• **Description of the task**
Among the entries below, find the line with "Expand the Scheda grafica (GPU) node", then quote it and each following line up to and including the line with "has width=1092, height=541.", and nothing else.
□ □ □ □ □ □ □
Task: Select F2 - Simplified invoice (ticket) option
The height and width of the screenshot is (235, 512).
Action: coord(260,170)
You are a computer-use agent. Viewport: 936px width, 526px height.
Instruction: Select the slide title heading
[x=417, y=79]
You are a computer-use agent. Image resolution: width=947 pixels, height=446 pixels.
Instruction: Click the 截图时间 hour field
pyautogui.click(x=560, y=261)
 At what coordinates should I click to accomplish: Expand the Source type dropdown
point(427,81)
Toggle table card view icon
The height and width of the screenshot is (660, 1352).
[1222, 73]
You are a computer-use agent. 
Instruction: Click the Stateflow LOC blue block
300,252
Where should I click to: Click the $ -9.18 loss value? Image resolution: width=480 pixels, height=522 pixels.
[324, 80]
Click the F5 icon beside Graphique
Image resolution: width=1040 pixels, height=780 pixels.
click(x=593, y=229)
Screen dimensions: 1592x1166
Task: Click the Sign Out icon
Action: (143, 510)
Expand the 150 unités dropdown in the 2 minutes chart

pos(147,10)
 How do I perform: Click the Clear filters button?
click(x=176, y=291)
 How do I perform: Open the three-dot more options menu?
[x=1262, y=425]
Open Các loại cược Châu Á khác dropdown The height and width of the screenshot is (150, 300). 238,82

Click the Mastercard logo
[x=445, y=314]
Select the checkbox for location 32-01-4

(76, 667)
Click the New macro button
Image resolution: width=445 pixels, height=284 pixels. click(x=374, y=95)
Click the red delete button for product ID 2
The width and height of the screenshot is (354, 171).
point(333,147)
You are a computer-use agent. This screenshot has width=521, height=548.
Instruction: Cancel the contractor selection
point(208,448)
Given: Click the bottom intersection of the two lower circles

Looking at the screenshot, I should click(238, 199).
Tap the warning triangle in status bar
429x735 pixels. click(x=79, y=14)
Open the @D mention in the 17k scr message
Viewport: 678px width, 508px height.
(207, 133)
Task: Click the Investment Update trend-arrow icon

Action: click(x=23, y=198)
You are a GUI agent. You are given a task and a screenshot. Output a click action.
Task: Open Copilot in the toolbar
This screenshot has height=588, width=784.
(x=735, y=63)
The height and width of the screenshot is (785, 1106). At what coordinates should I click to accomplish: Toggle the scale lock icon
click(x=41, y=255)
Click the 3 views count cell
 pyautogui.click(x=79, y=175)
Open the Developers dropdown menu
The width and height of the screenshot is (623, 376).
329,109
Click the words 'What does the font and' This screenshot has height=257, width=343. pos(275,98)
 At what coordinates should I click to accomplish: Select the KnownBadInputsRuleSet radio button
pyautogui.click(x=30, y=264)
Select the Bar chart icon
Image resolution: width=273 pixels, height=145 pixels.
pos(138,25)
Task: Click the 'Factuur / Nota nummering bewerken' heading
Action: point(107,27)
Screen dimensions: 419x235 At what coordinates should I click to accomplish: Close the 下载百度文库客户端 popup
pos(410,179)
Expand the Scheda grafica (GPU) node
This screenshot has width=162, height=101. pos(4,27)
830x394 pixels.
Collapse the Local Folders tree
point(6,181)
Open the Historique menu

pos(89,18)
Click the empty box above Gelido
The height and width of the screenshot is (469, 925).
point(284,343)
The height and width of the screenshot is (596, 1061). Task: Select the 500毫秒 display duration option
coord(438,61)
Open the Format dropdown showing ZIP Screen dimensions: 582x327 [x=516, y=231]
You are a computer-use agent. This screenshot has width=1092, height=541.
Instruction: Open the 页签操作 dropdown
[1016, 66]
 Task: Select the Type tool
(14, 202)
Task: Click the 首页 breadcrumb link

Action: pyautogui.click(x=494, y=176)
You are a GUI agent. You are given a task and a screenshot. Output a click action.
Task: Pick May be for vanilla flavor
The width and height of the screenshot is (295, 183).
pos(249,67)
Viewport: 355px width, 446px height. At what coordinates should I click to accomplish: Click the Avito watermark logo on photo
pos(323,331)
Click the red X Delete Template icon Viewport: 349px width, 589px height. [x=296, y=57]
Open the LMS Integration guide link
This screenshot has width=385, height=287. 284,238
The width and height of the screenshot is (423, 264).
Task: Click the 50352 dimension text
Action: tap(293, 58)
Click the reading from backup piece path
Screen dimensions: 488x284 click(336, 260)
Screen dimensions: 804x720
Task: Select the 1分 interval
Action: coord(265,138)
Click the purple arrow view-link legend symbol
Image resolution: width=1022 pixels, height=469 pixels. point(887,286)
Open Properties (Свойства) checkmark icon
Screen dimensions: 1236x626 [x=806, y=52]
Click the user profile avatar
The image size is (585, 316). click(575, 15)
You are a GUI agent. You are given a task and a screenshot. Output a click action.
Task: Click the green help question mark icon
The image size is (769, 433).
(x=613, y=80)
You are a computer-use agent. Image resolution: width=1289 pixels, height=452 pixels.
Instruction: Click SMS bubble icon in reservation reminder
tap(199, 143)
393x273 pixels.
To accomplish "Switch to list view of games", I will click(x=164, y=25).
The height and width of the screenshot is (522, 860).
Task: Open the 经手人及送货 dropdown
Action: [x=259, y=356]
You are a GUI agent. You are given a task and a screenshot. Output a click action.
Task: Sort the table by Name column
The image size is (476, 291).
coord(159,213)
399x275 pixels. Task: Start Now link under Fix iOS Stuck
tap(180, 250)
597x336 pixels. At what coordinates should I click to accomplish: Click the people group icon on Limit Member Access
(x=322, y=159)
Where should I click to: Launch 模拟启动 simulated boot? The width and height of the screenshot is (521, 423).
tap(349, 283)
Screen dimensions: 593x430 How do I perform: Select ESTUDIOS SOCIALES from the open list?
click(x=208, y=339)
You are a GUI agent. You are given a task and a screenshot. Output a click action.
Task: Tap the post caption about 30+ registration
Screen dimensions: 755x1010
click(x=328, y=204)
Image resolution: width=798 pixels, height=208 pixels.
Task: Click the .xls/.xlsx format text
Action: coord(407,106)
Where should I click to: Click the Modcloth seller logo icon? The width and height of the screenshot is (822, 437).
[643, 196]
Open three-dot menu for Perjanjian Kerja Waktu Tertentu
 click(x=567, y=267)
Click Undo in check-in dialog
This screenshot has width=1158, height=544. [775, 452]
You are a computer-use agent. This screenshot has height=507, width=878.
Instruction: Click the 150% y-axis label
□ □ □ □ □ □ □
• **Result for this exercise**
Expand the Scheda grafica (GPU) node
This screenshot has width=162, height=101. pos(4,27)
830x394 pixels.
Collapse the Local Folders tree
point(6,181)
Open the Historique menu

pos(89,18)
Click the empty box above Gelido
The height and width of the screenshot is (469, 925).
point(284,343)
The height and width of the screenshot is (596, 1061). Task: Select the 500毫秒 display duration option
coord(438,61)
Open the Format dropdown showing ZIP Screen dimensions: 582x327 [x=516, y=231]
You are a computer-use agent. This screenshot has width=1092, height=541.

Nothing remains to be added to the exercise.